**Task requirements**
Transcribe the lines exactly, beginning with the one that contains "Task: Print the document using printer icon" and ending with the final line of the records. Do not transcribe pictures.

(Beginning of Data for this task)

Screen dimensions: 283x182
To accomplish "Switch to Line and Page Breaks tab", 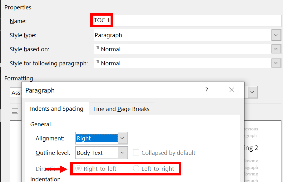I will [122, 109].
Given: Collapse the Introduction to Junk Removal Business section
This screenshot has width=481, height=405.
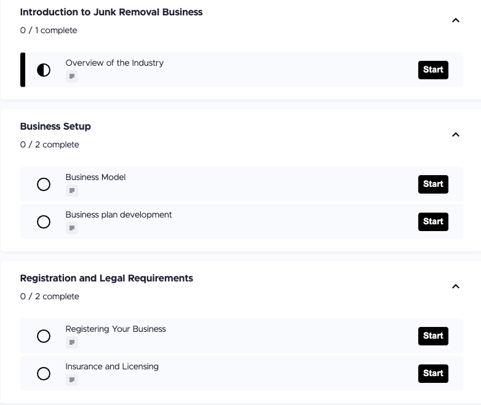Looking at the screenshot, I should click(x=456, y=20).
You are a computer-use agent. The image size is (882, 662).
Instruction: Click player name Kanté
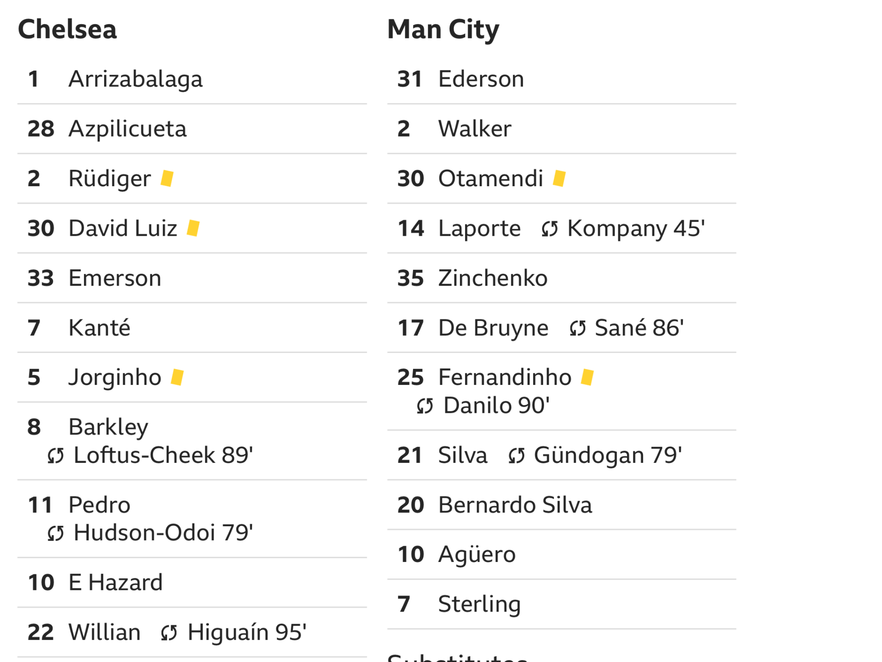click(x=99, y=328)
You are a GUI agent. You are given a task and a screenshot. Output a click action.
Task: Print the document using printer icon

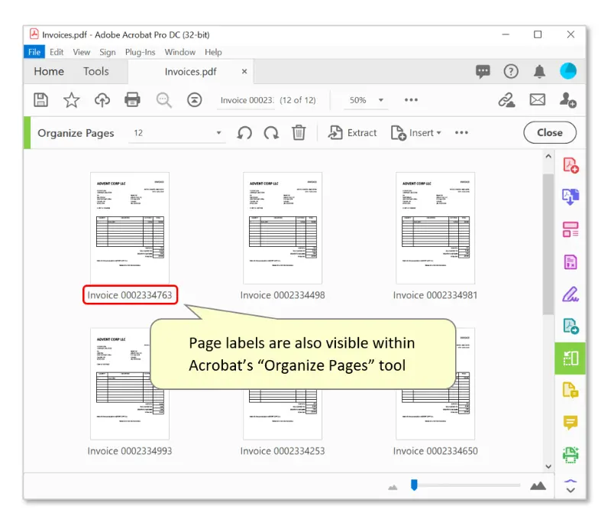coord(132,100)
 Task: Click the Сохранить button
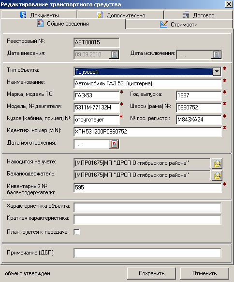coord(151,273)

(End of Data for this task)

**Result**
Task: Print the document using printer icon

coord(132,100)
 Task: Click the Сохранить button
coord(151,273)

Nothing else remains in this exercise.